===== AVAILABLE RECORDS =====

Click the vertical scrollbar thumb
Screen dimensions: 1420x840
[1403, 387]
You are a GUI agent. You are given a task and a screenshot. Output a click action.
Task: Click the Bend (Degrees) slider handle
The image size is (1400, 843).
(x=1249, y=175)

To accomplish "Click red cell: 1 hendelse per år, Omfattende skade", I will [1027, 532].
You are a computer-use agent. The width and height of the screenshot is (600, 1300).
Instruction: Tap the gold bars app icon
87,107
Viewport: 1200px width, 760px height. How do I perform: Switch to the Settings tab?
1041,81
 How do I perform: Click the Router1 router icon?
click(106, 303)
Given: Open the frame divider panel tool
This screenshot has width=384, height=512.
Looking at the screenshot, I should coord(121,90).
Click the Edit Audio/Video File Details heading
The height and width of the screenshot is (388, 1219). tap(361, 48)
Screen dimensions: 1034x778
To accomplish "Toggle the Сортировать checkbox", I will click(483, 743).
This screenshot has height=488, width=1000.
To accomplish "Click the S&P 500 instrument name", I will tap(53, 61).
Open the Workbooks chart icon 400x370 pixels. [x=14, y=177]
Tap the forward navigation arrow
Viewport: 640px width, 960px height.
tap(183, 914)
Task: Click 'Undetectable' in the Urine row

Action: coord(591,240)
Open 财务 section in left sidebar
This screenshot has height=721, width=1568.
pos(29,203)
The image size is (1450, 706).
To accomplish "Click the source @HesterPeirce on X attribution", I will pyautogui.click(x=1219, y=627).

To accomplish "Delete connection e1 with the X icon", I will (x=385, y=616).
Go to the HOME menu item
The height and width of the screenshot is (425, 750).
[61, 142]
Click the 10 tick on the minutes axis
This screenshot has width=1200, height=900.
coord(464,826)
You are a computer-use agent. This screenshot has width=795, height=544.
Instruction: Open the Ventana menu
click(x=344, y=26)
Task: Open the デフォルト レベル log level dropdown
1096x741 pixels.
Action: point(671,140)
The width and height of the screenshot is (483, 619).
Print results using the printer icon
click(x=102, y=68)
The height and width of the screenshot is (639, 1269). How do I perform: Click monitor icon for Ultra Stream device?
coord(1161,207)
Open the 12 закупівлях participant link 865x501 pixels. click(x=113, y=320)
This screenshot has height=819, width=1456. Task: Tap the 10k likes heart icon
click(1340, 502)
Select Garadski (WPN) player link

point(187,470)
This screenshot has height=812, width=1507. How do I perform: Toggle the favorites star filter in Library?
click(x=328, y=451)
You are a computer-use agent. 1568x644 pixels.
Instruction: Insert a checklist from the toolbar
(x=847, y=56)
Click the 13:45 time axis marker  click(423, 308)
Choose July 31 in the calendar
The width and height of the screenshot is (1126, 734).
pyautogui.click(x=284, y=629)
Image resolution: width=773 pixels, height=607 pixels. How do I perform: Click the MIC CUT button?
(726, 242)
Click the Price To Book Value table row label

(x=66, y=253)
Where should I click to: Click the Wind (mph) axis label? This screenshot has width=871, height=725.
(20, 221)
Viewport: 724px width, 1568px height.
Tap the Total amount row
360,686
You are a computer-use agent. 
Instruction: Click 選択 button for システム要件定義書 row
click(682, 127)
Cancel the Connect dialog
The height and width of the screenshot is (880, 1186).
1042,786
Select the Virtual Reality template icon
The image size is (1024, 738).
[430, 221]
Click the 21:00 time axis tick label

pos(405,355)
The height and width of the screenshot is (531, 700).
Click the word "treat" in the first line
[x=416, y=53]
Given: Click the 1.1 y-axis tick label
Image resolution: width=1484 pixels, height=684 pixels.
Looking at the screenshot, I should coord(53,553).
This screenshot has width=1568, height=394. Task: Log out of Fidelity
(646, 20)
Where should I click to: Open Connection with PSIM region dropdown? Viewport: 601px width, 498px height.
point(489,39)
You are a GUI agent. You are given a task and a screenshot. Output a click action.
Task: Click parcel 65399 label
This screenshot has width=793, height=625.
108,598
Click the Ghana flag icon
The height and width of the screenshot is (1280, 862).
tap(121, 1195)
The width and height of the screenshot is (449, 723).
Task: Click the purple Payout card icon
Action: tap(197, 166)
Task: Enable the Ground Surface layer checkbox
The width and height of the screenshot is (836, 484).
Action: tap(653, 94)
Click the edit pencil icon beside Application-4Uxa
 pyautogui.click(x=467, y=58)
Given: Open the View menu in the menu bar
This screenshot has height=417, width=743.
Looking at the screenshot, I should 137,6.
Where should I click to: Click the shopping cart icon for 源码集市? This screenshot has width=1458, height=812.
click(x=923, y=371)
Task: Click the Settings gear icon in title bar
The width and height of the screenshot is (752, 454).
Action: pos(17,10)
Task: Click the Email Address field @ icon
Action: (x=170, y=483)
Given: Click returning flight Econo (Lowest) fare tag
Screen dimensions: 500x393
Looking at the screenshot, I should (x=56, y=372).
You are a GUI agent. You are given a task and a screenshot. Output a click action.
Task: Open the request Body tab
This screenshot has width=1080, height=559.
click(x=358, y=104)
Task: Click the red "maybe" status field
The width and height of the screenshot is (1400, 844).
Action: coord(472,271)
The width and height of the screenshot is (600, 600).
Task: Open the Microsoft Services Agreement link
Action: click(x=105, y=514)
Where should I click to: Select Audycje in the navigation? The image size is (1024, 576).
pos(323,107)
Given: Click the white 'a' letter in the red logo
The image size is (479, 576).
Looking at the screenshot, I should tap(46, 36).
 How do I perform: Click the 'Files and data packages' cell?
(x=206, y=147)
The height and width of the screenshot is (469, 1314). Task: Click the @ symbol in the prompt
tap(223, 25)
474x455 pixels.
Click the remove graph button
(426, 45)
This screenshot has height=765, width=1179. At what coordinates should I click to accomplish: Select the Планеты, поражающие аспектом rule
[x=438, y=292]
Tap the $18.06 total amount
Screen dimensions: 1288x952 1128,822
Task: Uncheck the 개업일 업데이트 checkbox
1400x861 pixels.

=====

* **PROBLEM**: The response must restate every entry word for word.

* **TASK SOLUTION**:
Click the vertical scrollbar thumb
Screen dimensions: 1420x840
[1403, 387]
You are a GUI agent. You are given a task and a screenshot. Output a click action.
Task: Click the Bend (Degrees) slider handle
The image size is (1400, 843).
(x=1249, y=175)

To accomplish "Click red cell: 1 hendelse per år, Omfattende skade", I will [1027, 532].
You are a computer-use agent. The width and height of the screenshot is (600, 1300).
Instruction: Tap the gold bars app icon
87,107
Viewport: 1200px width, 760px height. How do I perform: Switch to the Settings tab?
1041,81
 How do I perform: Click the Router1 router icon?
click(106, 303)
Given: Open the frame divider panel tool
This screenshot has width=384, height=512.
Looking at the screenshot, I should coord(121,90).
Click the Edit Audio/Video File Details heading
The height and width of the screenshot is (388, 1219). tap(361, 48)
Screen dimensions: 1034x778
To accomplish "Toggle the Сортировать checkbox", I will click(483, 743).
This screenshot has height=488, width=1000.
To accomplish "Click the S&P 500 instrument name", I will tap(53, 61).
Open the Workbooks chart icon 400x370 pixels. [x=14, y=177]
Tap the forward navigation arrow
Viewport: 640px width, 960px height.
tap(183, 914)
Task: Click 'Undetectable' in the Urine row

Action: coord(591,240)
Open 财务 section in left sidebar
This screenshot has height=721, width=1568.
pos(29,203)
The image size is (1450, 706).
To accomplish "Click the source @HesterPeirce on X attribution", I will pyautogui.click(x=1219, y=627).

To accomplish "Delete connection e1 with the X icon", I will (x=385, y=616).
Go to the HOME menu item
The height and width of the screenshot is (425, 750).
[61, 142]
Click the 10 tick on the minutes axis
This screenshot has width=1200, height=900.
coord(464,826)
You are a computer-use agent. This screenshot has width=795, height=544.
Instruction: Open the Ventana menu
click(x=344, y=26)
Task: Open the デフォルト レベル log level dropdown
1096x741 pixels.
Action: point(671,140)
The width and height of the screenshot is (483, 619).
Print results using the printer icon
click(x=102, y=68)
The height and width of the screenshot is (639, 1269). How do I perform: Click monitor icon for Ultra Stream device?
coord(1161,207)
Open the 12 закупівлях participant link 865x501 pixels. click(x=113, y=320)
This screenshot has height=819, width=1456. Task: Tap the 10k likes heart icon
click(1340, 502)
Select Garadski (WPN) player link

point(187,470)
This screenshot has height=812, width=1507. How do I perform: Toggle the favorites star filter in Library?
click(x=328, y=451)
You are a computer-use agent. 1568x644 pixels.
Instruction: Insert a checklist from the toolbar
(x=847, y=56)
Click the 13:45 time axis marker  click(423, 308)
Choose July 31 in the calendar
The width and height of the screenshot is (1126, 734).
pyautogui.click(x=284, y=629)
Image resolution: width=773 pixels, height=607 pixels. How do I perform: Click the MIC CUT button?
(726, 242)
Click the Price To Book Value table row label

(x=66, y=253)
Where should I click to: Click the Wind (mph) axis label? This screenshot has width=871, height=725.
(20, 221)
Viewport: 724px width, 1568px height.
Tap the Total amount row
360,686
You are a computer-use agent. 
Instruction: Click 選択 button for システム要件定義書 row
click(682, 127)
Cancel the Connect dialog
The height and width of the screenshot is (880, 1186).
1042,786
Select the Virtual Reality template icon
The image size is (1024, 738).
[430, 221]
Click the 21:00 time axis tick label

pos(405,355)
The height and width of the screenshot is (531, 700).
Click the word "treat" in the first line
[x=416, y=53]
Given: Click the 1.1 y-axis tick label
Image resolution: width=1484 pixels, height=684 pixels.
Looking at the screenshot, I should coord(53,553).
This screenshot has width=1568, height=394. Task: Log out of Fidelity
(646, 20)
Where should I click to: Open Connection with PSIM region dropdown? Viewport: 601px width, 498px height.
point(489,39)
You are a GUI agent. You are given a task and a screenshot. Output a click action.
Task: Click parcel 65399 label
This screenshot has width=793, height=625.
108,598
Click the Ghana flag icon
The height and width of the screenshot is (1280, 862).
tap(121, 1195)
The width and height of the screenshot is (449, 723).
Task: Click the purple Payout card icon
Action: tap(197, 166)
Task: Enable the Ground Surface layer checkbox
The width and height of the screenshot is (836, 484).
Action: tap(653, 94)
Click the edit pencil icon beside Application-4Uxa
 pyautogui.click(x=467, y=58)
Given: Open the View menu in the menu bar
This screenshot has height=417, width=743.
Looking at the screenshot, I should 137,6.
Where should I click to: Click the shopping cart icon for 源码集市? This screenshot has width=1458, height=812.
click(x=923, y=371)
Task: Click the Settings gear icon in title bar
The width and height of the screenshot is (752, 454).
Action: pos(17,10)
Task: Click the Email Address field @ icon
Action: (x=170, y=483)
Given: Click returning flight Econo (Lowest) fare tag
Screen dimensions: 500x393
Looking at the screenshot, I should (x=56, y=372).
You are a GUI agent. You are given a task and a screenshot. Output a click action.
Task: Open the request Body tab
This screenshot has width=1080, height=559.
click(x=358, y=104)
Task: Click the red "maybe" status field
The width and height of the screenshot is (1400, 844).
Action: coord(472,271)
The width and height of the screenshot is (600, 600).
Task: Open the Microsoft Services Agreement link
Action: click(x=105, y=514)
Where should I click to: Select Audycje in the navigation? The image size is (1024, 576).
pos(323,107)
Given: Click the white 'a' letter in the red logo
The image size is (479, 576).
Looking at the screenshot, I should tap(46, 36).
 How do I perform: Click the 'Files and data packages' cell?
(x=206, y=147)
The height and width of the screenshot is (469, 1314). Task: Click the @ symbol in the prompt
tap(223, 25)
474x455 pixels.
Click the remove graph button
(426, 45)
This screenshot has height=765, width=1179. At what coordinates should I click to accomplish: Select the Планеты, поражающие аспектом rule
[x=438, y=292]
Tap the $18.06 total amount
Screen dimensions: 1288x952 1128,822
Task: Uncheck the 개업일 업데이트 checkbox
1400x861 pixels.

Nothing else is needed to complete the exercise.